Encouraged by son to read this book, I have to say, it’s been a while since I’ve been so thoroughly fascinated, challenged, made to feel worried, guilty, ashamed and then infuriated by my reading material, and often in the course of a page.
The sequel to his phenomenal Homo Sapiens, in Homo Deus, Harari writes about where humans were in history, what we’ve become and where we might be heading. Drawing on a range of discoveries and thoughts in fields as diverse as the sciences, economics, philosophy, psychology, politics, humanism, liberalism, religion etc. he posits a series of facts alongside possible scenarios and invites the reader to think – deeply. Going back into early history, when humans formed an agricultural and quite violent society, he takes us forward to where we are now, a species that values not just information, but our ability to access and share it. Whereas once upon a time power was contingent on having access to a range of organic and the kind of resources that could develop strong (as in mighty) cultures, Harari argues that nowadays, alongside some traditional forms of power, knowledge is the key. He argues that historians study the past not to repeat it, but be liberated from it.

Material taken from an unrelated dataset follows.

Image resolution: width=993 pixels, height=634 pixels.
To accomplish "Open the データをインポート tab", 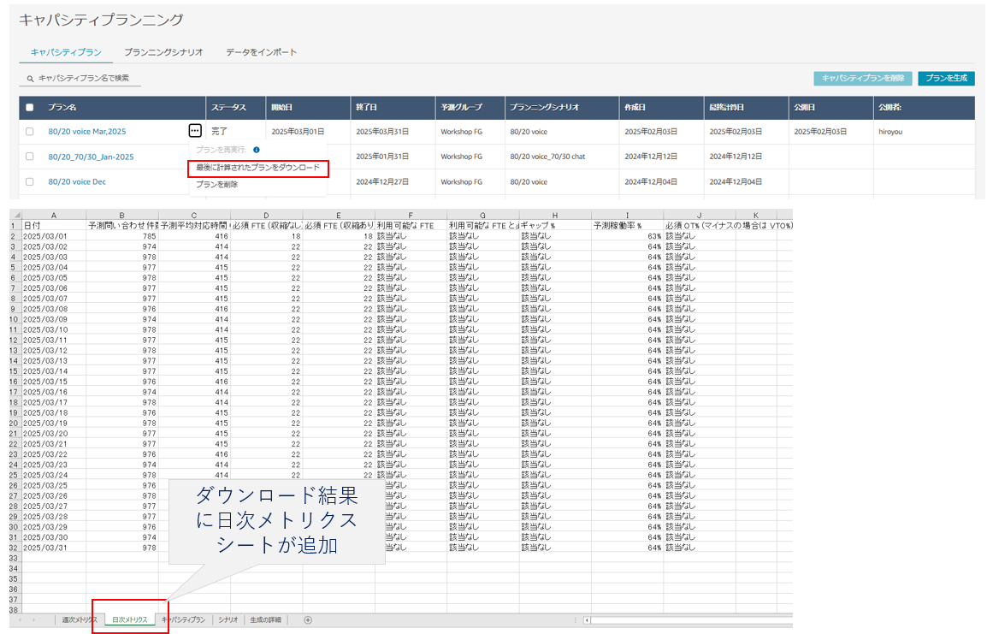I will click(x=262, y=52).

Some of the most thought-provoking and disturbing parts of the book, for me anyhow, were what he revealed about human’s relationships with animals. I felt sickened and deeply disturbed by what he reveals and I found it shored up some personal decisions. Likewise, I found his contention (based on research and scientific evidence) that humans are basically, like all sentient beings, simply a series of algorithms at once perplexing and basic, fascinating. It’s this idea, mainly (but not exclusively) that leads him to posit that the new religion of Dataism might be our future. After all, if all we are as humans is a series of sophisticated algorithms, like other creatures with which we share the planet but who we currently feel are less sophisticated than us, what’s to stop computers, those powerful processors of data/algorithms in one day governing us? Might we, as intelligence and consciousness are uncoupled, go the way of the Dodo and other animals we have helped to extinction?

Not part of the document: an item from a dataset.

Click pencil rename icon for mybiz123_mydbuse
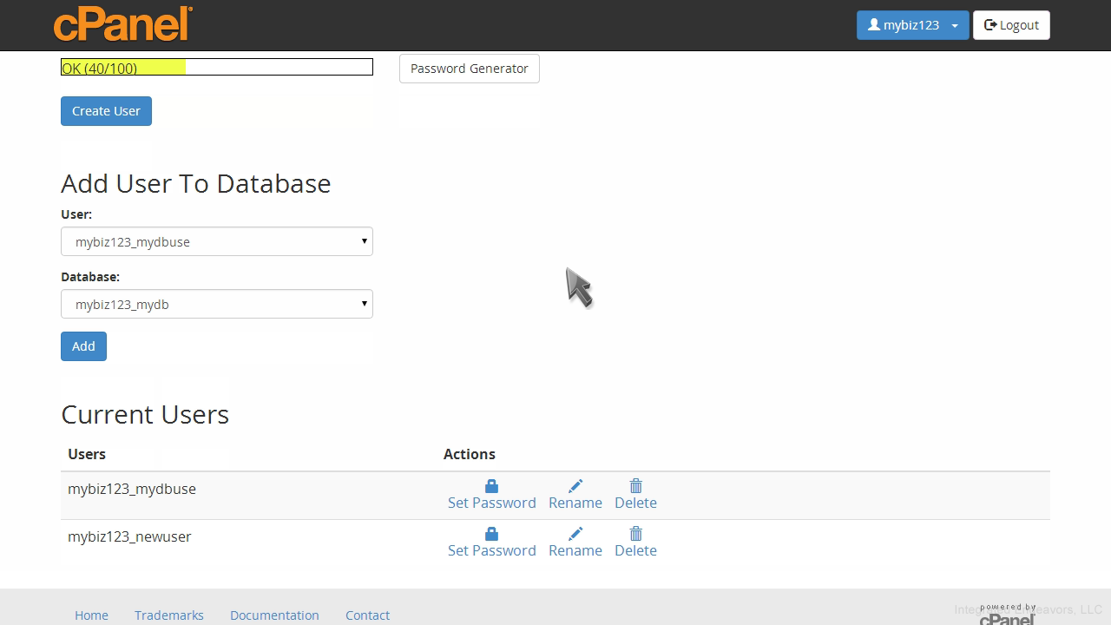 click(x=575, y=486)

It’s a scary yet real notion and one which this book puts out there, along with some other very credible ideas, for us in the here and now to contemplate. Whether we want to change what could be a catastrophic future for all the creatures who share this planet with us is, in the end, up to us. It’s a huge responsibility – are we up for the essential challenge?
Excellent brain food which I think will nonetheless give many some indigestion!